Genesis 2:21–24 (ESV)

21So the Lord God caused a deep sleep to fall upon the man, and while he slept took one of his ribs and closed up its place with flesh.

22And the rib that the Lord God had taken from the man he made into a woman and brought her to the man.

23Then the man said, “This at last is bone of my bones and flesh of my flesh; she shall be called Woman, because she was taken out of Man.”

24Therefore a man shall leave his father and his mother and hold fast to his wife, and they shall become one flesh.

Here is the introductory use of the word basar in the Hebrew Bible (the LXX has sarx) for each usage.  In these three uses of the word “flesh” we have a gradually expanding understanding of the word.  The first instance merely references the physical body. The second use of flesh extends the semantic concept to include physical derivation:

In Hebrew such expressions are commonly used to indicate propinquity…. The meaning is: formed from the same parents are from the same family; the source of the bones and flesh is the same. Art versus based on this metaphorical expression, as though to say: the first man could employ this phrase in the full sense of the words under literal connotation: actually, bone of his bones and flesh of his flesh. (Cassuto 135-136).

In the third usage, the word “flesh” has come to mean something far more physical body.  Currid explains the phrase one flesh” as, “a complete unit. But it is much more than physical unity, also including moral, intellectual, emotional and spiritual aspects.” (113). Wenham expands this concept as follows:

“They become one flesh.” This does not denote merely the sexual union that follows marriage, or the children conceived in marriage, or even the spiritual and emotional relationship that it involves, though all are involved in becoming one flesh. Rather it affirms that just as blood relations are one’s flesh and bone (cf. Comment on v 23), so marriage creates a similar kinship relation between man and wife. They become related to each other as brother and sister are. The laws in Lev 18 and 20, and possibly Deut 24:1–4, illustrate the application of this kinship-of-spouses principle to the situation following divorce or the death of one of the parties. Since a woman becomes on marriage a sister to her husband’s brothers, a daughter to her father-in-law, and so on, she cannot normally marry any of them should her first husband die or divorce her. (See G. J. Wenham, The Book of Leviticus, 253–61, and idem, JJS 30 [1979] 36–40). The kinships established by marriage are therefore not terminated by death or divorce.[1]

Thus, the word “flesh” comes to entail more than just the physical body or even physical descent. The concept of flesh refers to relational characteristics and status.

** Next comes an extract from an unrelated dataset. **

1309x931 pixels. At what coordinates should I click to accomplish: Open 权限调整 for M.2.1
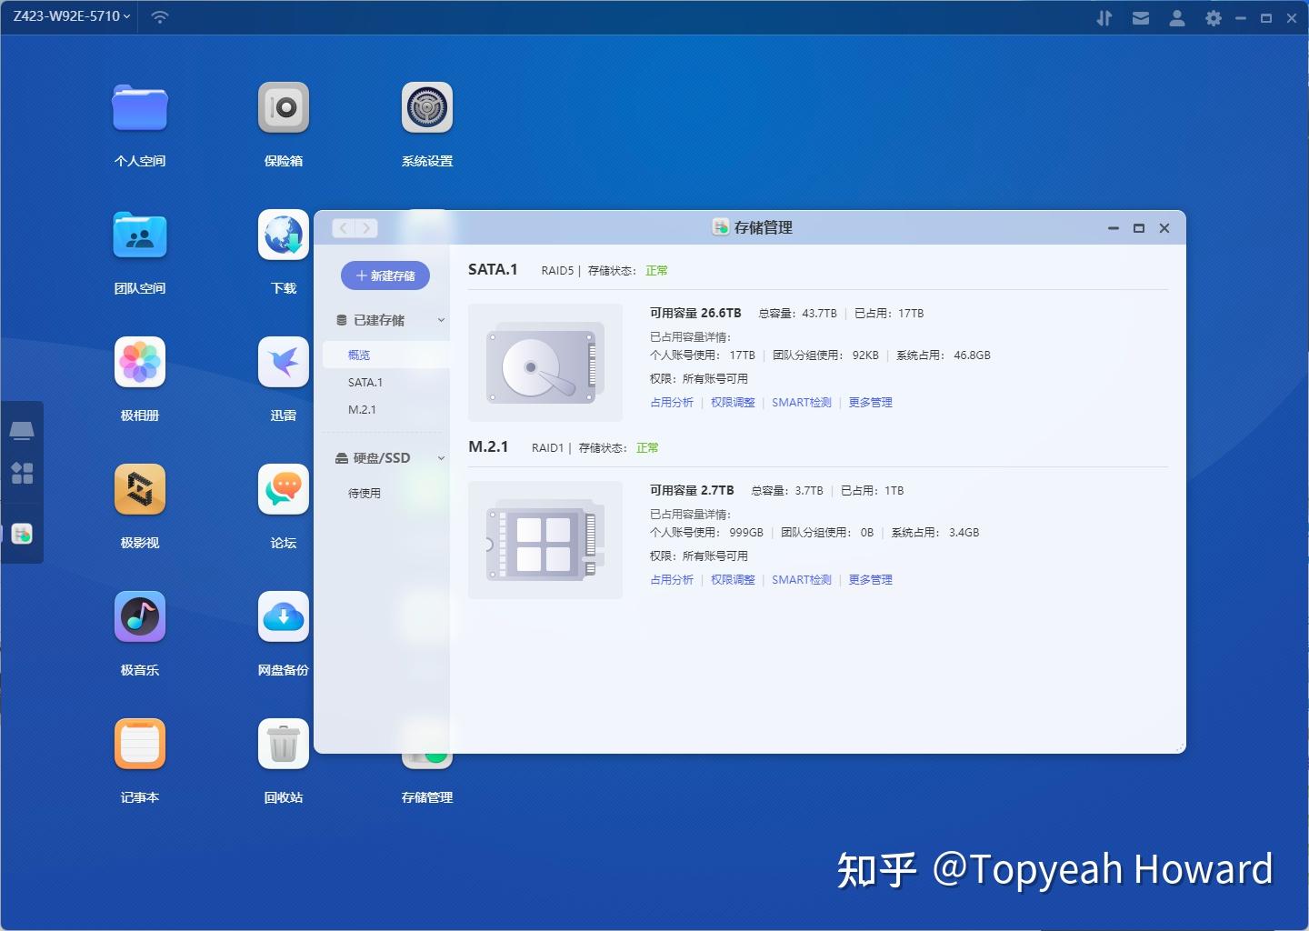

[1] Gordon J. Wenham, vol. 1, Word Biblical Commentary : Genesis 1-15, Word Biblical Commentary (Dallas: Word, Incorporated, 2002), 71. “The language points to a unity of persons and not simply to a conjunction of bodies, or a community of interests, or even a reciprocity of affections” (The Pulpit Commentary: Genesis, ed. H. D. M. Spence-Jones (Bellingham, WA: Logos Research Systems, Inc., 2004), 52).